Time dependent boundary conditions from an empirical function

[SpectroEric]

I want to use time-dependent boundary conditions from an empirical function (interpolate measured values). The code snippet below shows what I tried so far starting from your example for time dependent boundary conditions. Only case 1 works. What else can I try?

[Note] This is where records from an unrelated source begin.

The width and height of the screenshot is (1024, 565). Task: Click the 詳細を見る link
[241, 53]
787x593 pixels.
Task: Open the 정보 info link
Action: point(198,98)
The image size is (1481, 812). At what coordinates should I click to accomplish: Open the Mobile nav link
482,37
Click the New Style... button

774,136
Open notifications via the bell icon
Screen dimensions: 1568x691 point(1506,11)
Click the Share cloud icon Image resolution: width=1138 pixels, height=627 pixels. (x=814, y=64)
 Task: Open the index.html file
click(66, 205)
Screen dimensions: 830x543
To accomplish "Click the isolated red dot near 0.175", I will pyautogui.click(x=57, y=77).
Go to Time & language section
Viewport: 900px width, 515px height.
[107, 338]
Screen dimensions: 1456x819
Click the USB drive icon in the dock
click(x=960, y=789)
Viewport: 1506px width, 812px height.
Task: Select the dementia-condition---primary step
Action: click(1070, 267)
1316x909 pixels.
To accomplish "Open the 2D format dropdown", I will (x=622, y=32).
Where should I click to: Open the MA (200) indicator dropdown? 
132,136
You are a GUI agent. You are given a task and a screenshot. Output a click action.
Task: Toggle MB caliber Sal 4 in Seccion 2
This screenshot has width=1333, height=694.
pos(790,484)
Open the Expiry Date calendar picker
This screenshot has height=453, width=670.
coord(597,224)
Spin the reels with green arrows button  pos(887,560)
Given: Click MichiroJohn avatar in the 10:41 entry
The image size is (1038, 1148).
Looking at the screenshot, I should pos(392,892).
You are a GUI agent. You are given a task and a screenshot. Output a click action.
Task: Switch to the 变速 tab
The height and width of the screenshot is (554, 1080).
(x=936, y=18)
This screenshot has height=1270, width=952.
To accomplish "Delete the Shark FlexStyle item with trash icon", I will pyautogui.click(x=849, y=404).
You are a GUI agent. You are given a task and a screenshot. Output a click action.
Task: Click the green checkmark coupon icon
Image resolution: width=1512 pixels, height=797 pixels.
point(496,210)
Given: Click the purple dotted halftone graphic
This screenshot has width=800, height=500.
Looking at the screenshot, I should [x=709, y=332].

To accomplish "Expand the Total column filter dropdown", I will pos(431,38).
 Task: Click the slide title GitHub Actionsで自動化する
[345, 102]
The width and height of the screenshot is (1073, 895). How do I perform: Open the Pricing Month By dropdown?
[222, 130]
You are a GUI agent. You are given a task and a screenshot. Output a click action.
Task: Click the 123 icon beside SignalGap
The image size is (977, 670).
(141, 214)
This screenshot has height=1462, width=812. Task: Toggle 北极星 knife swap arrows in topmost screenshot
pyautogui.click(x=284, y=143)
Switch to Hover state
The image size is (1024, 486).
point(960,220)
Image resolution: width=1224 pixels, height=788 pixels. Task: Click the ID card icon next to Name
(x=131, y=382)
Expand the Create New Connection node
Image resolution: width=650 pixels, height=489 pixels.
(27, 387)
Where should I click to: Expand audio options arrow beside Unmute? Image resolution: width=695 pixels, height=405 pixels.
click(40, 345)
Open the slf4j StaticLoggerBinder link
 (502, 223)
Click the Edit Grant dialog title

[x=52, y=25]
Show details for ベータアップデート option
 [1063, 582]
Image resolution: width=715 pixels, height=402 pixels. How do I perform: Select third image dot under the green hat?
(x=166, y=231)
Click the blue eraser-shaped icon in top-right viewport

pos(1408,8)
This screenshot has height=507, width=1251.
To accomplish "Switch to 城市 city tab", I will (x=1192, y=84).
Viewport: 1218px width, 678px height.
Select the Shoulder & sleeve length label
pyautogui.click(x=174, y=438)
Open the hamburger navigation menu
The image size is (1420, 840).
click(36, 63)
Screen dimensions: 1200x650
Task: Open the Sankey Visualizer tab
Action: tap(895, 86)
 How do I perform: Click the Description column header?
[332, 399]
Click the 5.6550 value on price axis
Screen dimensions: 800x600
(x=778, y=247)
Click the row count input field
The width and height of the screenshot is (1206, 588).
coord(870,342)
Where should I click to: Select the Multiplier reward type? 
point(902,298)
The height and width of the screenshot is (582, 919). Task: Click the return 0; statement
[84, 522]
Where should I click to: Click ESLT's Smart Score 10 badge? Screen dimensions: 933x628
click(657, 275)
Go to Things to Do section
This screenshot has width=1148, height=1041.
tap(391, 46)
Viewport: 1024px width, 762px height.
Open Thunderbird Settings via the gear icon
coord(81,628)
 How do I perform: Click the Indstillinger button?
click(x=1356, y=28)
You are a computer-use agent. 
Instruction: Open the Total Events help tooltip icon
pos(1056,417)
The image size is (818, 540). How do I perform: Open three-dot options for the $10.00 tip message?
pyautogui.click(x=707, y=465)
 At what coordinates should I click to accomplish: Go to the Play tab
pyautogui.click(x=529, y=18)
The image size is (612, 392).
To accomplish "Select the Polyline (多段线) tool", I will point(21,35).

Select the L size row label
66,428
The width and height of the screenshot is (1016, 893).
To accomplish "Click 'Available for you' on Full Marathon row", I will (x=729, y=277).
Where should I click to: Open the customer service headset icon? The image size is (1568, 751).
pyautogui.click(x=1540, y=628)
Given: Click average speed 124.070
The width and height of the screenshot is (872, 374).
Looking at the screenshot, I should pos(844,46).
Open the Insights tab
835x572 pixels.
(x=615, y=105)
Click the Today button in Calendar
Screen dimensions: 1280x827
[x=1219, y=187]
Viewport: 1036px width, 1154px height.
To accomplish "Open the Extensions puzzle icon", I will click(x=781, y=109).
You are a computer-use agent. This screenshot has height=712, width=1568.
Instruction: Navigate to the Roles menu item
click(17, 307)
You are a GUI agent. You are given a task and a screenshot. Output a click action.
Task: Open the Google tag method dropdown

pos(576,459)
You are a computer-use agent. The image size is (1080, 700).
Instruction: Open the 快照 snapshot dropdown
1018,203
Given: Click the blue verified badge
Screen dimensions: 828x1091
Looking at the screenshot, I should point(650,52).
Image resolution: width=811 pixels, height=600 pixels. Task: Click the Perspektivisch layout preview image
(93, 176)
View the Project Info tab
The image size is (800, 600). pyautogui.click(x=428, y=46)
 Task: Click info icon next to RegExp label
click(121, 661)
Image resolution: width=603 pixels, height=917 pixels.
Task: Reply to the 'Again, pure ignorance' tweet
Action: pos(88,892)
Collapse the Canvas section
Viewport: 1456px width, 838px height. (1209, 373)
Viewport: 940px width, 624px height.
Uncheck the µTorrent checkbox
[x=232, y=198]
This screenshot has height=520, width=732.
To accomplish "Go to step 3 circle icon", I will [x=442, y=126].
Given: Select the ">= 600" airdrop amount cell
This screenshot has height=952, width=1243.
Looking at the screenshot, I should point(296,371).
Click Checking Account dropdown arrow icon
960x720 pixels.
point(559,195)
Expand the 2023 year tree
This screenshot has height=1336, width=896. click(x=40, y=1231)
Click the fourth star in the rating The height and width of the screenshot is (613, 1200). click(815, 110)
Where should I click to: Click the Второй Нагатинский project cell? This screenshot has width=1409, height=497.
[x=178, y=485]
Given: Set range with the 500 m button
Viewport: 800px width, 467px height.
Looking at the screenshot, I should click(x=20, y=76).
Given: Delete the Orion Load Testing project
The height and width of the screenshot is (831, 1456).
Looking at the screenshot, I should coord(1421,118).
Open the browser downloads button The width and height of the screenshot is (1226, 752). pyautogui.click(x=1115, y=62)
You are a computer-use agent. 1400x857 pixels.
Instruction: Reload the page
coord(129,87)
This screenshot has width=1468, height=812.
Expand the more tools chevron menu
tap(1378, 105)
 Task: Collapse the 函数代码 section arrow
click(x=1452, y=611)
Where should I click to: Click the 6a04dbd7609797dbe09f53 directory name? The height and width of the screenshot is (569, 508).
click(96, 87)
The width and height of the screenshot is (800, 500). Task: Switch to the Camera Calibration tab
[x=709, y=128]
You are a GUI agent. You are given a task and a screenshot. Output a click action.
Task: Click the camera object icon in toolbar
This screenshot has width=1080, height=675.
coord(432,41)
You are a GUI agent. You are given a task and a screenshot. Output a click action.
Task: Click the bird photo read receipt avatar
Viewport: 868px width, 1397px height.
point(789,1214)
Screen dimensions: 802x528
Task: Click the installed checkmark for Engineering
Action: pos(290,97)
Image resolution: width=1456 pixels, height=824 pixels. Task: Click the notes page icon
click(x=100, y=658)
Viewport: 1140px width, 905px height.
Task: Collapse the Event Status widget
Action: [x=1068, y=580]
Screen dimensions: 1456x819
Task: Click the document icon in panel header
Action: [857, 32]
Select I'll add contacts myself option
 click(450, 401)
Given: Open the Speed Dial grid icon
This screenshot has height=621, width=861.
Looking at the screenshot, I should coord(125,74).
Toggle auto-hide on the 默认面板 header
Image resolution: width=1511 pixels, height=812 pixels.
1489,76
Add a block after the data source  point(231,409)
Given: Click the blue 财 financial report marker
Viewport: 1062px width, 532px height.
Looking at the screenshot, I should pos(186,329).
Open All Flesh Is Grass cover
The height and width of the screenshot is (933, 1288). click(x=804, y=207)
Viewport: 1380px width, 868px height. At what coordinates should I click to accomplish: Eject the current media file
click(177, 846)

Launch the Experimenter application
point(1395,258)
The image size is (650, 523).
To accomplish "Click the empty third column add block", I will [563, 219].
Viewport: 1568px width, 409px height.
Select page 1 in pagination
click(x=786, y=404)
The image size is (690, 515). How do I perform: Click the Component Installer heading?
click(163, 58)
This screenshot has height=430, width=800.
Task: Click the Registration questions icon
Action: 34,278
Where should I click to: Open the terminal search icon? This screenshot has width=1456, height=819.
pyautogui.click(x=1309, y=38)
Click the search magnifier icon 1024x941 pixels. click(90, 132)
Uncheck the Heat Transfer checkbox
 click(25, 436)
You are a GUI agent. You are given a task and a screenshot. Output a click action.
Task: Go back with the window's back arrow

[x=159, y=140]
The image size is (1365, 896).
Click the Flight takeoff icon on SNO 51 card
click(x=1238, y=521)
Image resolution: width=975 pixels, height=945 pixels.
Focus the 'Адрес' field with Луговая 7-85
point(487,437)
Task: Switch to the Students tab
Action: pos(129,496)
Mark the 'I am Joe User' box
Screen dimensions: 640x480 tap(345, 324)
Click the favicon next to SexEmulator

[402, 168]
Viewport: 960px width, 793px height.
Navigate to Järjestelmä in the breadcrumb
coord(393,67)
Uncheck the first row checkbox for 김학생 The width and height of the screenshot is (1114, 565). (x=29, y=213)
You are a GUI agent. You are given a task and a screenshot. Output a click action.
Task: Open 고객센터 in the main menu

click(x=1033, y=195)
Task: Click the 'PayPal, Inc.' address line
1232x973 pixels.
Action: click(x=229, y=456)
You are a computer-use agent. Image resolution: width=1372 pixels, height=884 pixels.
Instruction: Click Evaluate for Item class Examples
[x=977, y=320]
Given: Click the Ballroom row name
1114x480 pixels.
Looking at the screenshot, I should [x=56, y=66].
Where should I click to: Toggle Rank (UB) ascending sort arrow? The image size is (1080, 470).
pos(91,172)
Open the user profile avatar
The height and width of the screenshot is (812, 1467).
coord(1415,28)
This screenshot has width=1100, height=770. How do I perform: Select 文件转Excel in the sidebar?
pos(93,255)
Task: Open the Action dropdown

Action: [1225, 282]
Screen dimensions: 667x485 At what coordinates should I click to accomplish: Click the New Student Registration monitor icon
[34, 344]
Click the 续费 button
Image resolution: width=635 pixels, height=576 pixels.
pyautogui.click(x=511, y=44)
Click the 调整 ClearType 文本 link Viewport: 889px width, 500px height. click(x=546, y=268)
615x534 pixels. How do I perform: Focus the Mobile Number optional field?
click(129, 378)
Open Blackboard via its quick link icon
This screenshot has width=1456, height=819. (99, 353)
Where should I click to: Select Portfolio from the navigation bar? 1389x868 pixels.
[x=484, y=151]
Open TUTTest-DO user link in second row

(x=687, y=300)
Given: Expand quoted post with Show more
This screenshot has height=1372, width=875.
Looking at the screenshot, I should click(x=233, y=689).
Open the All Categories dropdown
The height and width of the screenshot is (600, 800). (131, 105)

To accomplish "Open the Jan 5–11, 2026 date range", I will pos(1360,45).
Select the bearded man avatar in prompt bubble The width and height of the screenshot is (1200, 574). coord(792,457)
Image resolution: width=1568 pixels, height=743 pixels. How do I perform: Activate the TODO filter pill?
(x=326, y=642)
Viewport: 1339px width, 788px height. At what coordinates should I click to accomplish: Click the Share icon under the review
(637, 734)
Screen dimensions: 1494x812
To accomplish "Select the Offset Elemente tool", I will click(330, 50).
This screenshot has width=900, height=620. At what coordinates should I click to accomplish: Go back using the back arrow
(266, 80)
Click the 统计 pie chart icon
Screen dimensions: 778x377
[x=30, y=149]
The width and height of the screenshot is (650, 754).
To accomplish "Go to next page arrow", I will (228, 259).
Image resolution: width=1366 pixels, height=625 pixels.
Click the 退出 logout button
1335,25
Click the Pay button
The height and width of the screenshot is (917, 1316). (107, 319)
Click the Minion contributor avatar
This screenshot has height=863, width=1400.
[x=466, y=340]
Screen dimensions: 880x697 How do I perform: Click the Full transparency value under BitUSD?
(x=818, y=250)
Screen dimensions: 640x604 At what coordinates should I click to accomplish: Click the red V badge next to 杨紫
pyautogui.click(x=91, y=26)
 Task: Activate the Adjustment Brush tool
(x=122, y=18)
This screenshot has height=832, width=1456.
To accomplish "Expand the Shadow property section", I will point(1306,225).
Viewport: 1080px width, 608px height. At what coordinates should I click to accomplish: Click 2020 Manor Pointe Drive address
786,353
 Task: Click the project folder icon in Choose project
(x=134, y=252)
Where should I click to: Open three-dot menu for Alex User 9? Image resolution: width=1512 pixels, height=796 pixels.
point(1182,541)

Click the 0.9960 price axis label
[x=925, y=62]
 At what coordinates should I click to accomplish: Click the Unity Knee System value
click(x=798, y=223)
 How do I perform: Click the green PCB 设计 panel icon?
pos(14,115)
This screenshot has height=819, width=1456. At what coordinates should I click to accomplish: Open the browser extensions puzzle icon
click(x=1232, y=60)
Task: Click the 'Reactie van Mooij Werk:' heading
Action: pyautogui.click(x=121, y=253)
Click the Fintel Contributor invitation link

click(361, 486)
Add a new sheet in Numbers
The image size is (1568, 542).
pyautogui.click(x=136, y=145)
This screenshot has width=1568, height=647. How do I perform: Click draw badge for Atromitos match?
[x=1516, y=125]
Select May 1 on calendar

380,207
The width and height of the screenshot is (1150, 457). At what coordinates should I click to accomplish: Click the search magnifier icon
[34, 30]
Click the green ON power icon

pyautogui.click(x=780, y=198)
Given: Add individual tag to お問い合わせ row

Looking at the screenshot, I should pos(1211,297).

from pde import PDE, CartesianGrid, MemoryStorage, ScalarField, plot_kymograph
from sympy import Function, Symbol, sin
import numpy as np

def interp_nb(x_vals, x, y):
    return np.interp(x_vals, x, y)

zeiten = np.arange(0, 20, .1)
zeitwerte = np.sin(zeiten)
t = Symbol('t')
class sini(Function):
    @classmethod
    def eval(cls, t):
        cases = 1          # try the different cases
        match cases:
            case 1:
                erg = sin(t)        # ok
            case 2:
                erg = np.sin(t)     # not working
            case 3:
                erg = np.interp(t, zeiten, zeitwerte)   # not working
            case 4:
                erg = interp_nb(t, zeiten, zeitwerte)   # not working
        return erg

grid = CartesianGrid([[0, 10]], [64])  # generate grid
state = ScalarField(grid)  # generate initial condition

eq = PDE({"c": "laplace(c)"}, bc={"value_expression": sini(t)})

storage = MemoryStorage()
eq.solve(state, t_range=20, dt=1e-4, tracker=storage.tracker(0.1))

# plot the trajectory as a space-time plot
plot_kymograph(storage)

[david-zwicker]

I guess the right hand side of the expression is interpreted as a sympy expression, so it might not be surprising that only the sympy implementation of the function works. Instead of using a sympy function, you could also directly use a python function with signature func(value, dx, x, t), i.e., the following might work

def sini(value, dx, x, t):
        cases = 3          # try the different cases
        match cases:
            case 2:
                erg = np.sin(t)
            case 3:
                erg = np.interp(t, zeiten, zeitwerte)
            case 4:
                erg = interp_nb(t, zeiten, zeitwerte)
        return erg

eq = PDE({"c": "laplace(c)"}, bc={"value_expression": sini})

Note that I could not test this right now. Moreover, it might help to first get this to work without numba by using backend="numpy" in the solve call.

[SpectroEric]

I tried the three cases and they work. The perfect solution! Thank you very much for the fast reply!
From the documentation I could not figure out the syntax of func(value, dx, x, t) by myself.
backend="numpy" was not necessary.

[david-zwicker]

Great to hear that things worked out. I agree that the documentation is not very specific about this, but there is a table on all supported boundary conditions, which lists the signature in the fourth row.